見出し画像

「悪童日記」双子美少年は戦時下でサイボーグになる

「悪童日記」は、双子の美少年が、疎開先のおばあちゃん家に連れてこられるところから始まる。

おばあちゃんは服を洗わない。そのへんで用を足す。
戸惑うふたりだが、そこで適応するために自ら厳しいルールを定める。

これから生きるために、自主的に読み書きを学ぶ必要がある。
聖書を手に入れ、店でごねて文房具をゲット。二人で交互に作文を書いて勉強をする。

おばあちゃんや周囲の子供に暴力をふるわれた。
じゃあ、痛くない体を作ろう。普段から痛みに慣れておくため、双子はたがいにベルトで叩き合い、全身あざだらけで平然とすごす。
軽蔑されてもつらくないように、日を決めてお互いの悪口を言い合おう。

修行のかいあって、心の痛みは感じなくなった。他者に対する想像力は消えて、いじめっ子を相手にしたときは容赦なく石を詰めた靴下で殴り、隠し持ったカミソリで切り裂くと相手は逃げて行った。

やらなければやられる。
すべては生存のため、天使のような美少年といわれた双子は、身近な人が死んでも全く動揺しない冷血動物に進化していく。

小銭を稼ぐため、ジャグリングの練習をする。自分たちの容姿が愛されてることをわかってて、酒場でハーモニカを吹く。
ときに目の見えない人や耳の聞こえない人を演じる練習もする。身障者は軍隊入りをまぬがれたり、ときに哀れみをかうことは生存のために使えると学んだからだ。
強さも容姿も語学力も、すべて自分たちが生きるために使う。

戦争と貧困は、子供たちを最短距離で自立させていく。
実際に戦争を経験した作者の静かな怒りを感じる。
こんなことを平然とやる子になっちゃたぞ。大人の勝手で始めた戦争でこんな子供になるしか、生きる方法がなかったんだぞ。この子たちはこうならないと生きていけないんだ、この世界を作ったのは誰だ。悪はどっちだ。だれが悪童だ。

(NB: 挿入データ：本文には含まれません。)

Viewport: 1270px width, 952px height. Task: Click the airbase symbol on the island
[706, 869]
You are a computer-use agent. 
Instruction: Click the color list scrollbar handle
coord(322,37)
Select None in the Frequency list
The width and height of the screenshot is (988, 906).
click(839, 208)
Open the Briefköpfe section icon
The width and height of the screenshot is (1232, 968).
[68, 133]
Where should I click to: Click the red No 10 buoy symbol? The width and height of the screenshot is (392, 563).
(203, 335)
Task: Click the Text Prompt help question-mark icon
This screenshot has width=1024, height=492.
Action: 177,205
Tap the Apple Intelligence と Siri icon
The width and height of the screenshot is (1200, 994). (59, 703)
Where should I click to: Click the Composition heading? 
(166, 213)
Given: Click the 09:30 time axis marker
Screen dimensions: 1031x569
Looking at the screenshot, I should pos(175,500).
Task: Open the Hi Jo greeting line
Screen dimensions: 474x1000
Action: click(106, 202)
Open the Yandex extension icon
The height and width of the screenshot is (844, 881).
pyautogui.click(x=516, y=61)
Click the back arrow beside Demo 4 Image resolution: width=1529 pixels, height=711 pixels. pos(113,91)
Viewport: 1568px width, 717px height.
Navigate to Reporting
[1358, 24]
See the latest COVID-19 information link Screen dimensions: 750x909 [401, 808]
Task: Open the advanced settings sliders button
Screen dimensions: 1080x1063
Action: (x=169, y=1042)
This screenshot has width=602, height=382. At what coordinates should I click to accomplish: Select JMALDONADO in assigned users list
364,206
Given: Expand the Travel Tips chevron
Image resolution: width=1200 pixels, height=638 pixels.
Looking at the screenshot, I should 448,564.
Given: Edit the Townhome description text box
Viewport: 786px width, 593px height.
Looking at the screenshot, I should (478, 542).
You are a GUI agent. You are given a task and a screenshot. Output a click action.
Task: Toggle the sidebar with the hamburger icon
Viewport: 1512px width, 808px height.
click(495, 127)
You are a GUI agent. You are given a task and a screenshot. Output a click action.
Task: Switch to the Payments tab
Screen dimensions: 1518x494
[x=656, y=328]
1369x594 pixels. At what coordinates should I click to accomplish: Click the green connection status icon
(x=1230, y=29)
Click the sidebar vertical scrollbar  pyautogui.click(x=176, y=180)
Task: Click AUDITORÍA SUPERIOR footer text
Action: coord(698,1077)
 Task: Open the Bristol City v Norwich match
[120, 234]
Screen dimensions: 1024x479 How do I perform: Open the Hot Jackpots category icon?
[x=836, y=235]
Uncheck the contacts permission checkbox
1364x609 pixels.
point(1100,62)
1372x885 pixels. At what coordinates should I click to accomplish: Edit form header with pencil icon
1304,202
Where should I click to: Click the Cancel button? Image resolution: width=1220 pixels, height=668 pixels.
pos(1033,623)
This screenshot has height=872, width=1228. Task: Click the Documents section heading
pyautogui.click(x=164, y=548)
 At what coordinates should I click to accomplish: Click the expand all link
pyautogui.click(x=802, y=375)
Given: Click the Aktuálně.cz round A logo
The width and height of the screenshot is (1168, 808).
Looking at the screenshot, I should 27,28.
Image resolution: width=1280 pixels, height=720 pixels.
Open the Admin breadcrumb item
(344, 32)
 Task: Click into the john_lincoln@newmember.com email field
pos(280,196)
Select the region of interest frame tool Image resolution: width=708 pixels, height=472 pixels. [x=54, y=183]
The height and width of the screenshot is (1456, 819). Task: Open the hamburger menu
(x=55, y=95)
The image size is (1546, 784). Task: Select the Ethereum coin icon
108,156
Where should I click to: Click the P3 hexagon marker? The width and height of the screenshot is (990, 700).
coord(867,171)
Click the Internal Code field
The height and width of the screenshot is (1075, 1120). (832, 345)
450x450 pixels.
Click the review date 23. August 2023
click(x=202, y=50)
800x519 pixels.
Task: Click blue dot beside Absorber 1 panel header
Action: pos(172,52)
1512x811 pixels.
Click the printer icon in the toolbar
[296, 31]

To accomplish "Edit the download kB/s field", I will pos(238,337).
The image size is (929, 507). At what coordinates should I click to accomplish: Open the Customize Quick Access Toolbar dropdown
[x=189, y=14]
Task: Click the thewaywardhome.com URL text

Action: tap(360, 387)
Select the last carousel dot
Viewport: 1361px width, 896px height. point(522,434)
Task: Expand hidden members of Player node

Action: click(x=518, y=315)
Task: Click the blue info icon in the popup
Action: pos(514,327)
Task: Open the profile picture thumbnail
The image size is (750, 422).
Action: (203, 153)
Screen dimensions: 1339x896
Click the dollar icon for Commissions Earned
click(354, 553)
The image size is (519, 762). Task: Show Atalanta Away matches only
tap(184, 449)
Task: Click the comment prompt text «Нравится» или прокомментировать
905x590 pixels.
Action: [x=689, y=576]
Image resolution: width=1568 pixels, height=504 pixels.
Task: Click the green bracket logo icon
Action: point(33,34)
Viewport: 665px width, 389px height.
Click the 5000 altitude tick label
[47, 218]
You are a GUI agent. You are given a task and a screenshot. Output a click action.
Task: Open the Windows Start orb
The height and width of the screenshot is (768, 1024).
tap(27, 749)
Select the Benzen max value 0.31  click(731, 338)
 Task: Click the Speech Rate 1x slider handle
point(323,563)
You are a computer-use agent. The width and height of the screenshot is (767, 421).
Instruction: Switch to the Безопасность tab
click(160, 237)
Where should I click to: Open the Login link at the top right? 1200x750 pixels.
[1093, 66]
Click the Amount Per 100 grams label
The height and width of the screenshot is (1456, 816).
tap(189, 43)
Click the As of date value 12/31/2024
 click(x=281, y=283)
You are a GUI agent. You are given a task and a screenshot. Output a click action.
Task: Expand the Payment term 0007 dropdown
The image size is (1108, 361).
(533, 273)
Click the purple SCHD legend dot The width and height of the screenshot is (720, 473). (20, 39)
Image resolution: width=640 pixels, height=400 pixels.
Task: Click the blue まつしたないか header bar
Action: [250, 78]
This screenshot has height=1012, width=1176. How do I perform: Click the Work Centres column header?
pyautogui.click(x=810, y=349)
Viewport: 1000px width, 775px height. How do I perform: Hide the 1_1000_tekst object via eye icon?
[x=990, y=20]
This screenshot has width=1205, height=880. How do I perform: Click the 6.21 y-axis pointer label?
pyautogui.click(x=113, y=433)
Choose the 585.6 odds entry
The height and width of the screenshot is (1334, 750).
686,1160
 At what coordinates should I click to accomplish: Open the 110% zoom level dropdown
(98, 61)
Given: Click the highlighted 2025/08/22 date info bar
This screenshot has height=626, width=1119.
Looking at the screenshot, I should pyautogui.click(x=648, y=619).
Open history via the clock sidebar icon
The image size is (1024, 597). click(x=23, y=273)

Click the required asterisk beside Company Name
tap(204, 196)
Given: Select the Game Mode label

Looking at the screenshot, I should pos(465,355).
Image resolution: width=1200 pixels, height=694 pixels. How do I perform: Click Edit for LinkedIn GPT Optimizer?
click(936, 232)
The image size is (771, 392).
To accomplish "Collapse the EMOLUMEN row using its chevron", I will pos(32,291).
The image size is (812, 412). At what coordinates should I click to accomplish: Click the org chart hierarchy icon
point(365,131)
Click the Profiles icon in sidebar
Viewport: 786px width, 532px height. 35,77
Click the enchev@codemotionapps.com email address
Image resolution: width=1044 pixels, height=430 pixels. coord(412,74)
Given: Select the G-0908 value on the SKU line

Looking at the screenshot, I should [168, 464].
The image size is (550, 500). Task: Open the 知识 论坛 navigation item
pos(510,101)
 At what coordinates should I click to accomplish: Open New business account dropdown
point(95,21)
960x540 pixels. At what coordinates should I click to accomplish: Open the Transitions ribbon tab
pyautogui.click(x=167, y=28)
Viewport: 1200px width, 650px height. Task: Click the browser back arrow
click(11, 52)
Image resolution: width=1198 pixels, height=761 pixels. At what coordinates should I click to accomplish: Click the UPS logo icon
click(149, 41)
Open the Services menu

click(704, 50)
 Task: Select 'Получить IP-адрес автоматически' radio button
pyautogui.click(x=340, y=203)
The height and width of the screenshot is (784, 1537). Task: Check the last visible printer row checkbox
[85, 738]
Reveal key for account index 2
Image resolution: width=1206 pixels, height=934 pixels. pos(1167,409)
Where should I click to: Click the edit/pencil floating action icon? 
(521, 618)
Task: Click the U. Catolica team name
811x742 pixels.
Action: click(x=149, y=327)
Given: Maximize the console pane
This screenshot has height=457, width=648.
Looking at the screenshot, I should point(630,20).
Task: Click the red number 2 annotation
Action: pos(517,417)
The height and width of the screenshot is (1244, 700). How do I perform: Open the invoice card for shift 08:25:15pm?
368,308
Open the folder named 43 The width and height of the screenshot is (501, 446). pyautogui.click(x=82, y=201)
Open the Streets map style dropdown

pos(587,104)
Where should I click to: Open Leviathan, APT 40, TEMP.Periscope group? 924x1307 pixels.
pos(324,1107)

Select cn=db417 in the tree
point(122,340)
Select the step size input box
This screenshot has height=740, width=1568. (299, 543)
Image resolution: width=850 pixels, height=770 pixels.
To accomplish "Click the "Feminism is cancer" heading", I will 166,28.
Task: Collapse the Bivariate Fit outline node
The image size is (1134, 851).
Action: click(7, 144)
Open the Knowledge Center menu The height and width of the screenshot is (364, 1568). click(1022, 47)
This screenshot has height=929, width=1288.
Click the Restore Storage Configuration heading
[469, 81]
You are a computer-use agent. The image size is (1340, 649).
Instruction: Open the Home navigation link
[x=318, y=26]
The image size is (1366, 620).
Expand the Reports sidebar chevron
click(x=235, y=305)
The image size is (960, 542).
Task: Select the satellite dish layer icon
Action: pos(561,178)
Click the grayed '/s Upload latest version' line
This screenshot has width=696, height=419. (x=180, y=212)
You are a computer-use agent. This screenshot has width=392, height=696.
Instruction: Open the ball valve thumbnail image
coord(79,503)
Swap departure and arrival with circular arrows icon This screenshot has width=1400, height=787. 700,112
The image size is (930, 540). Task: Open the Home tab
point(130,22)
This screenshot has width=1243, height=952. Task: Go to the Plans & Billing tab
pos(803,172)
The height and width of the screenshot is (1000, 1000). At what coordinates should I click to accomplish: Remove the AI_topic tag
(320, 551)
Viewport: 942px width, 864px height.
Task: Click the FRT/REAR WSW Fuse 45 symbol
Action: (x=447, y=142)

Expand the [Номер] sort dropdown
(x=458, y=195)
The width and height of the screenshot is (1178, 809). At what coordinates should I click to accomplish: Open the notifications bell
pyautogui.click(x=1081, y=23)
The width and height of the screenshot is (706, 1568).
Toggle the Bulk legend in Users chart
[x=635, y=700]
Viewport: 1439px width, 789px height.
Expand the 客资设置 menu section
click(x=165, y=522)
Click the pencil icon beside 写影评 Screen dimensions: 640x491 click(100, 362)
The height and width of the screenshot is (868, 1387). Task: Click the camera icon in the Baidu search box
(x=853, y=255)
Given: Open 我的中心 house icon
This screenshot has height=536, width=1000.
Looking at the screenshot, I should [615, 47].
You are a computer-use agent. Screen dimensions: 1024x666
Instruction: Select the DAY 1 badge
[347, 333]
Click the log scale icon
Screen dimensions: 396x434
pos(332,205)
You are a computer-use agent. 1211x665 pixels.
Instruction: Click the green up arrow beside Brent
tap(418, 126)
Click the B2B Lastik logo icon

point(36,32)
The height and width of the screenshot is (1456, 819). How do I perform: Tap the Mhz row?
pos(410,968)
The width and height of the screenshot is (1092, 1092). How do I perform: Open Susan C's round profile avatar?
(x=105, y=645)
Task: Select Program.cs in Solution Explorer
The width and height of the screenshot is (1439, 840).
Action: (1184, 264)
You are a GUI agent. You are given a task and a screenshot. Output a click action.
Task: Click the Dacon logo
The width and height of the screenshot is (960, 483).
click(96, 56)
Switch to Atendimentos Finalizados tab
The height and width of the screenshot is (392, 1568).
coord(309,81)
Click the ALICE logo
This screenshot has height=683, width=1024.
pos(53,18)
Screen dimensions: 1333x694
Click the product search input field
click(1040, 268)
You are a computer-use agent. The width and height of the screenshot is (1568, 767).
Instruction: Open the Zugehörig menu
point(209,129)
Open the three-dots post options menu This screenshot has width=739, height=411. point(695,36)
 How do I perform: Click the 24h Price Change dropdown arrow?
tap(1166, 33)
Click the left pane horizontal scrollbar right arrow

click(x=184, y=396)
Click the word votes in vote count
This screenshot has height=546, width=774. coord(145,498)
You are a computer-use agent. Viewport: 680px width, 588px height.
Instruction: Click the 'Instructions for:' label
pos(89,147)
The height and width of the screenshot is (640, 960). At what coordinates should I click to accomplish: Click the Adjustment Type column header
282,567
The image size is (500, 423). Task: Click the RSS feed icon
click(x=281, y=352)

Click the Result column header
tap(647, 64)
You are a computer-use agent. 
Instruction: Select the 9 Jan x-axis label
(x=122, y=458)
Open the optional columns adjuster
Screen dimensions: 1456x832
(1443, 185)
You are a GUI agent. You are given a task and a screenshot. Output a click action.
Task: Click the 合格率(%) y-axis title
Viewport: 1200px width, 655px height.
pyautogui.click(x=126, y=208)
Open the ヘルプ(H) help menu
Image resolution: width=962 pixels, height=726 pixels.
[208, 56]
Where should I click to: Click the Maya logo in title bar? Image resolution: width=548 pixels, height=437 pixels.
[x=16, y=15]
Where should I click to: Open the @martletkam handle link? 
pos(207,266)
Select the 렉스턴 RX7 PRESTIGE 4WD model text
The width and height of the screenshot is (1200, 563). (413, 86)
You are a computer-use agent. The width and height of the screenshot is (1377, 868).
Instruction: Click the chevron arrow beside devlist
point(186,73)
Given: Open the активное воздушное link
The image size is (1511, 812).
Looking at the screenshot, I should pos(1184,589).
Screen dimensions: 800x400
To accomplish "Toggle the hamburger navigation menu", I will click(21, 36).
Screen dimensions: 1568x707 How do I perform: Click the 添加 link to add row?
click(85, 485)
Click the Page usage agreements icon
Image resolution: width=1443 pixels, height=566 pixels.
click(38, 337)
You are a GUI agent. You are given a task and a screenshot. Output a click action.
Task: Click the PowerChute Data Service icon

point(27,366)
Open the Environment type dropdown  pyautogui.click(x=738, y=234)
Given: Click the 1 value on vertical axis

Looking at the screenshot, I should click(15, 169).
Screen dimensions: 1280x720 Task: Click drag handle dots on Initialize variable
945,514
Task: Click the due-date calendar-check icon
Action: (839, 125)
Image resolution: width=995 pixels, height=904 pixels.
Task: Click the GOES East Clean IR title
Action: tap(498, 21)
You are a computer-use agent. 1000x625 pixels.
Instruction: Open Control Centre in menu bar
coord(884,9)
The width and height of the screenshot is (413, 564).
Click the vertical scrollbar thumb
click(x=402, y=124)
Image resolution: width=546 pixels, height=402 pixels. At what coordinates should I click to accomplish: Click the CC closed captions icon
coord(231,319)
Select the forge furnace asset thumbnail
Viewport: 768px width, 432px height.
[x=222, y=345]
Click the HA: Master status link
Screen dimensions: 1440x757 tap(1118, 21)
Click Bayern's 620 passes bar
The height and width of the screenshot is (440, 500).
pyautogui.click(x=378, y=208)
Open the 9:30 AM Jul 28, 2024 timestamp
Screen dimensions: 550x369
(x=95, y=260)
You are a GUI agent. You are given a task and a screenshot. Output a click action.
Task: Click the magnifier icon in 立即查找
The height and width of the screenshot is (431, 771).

最後に、ひとの子供であれば絶対に踏み越えられない一線を、すたすた踏み越えて、双子少年は未来へと歩みをすすめる。
少年たちは平然としているのか、涙をこらえているのか、希望に輝いているのか、それすらも読者の解釈にまかされている。たっぷりの余白が用意されていて、読み方は自由。

画像1


読んでくれてありがとうございます。 これを書いている2020年6月13日の南光裕からお礼を言います。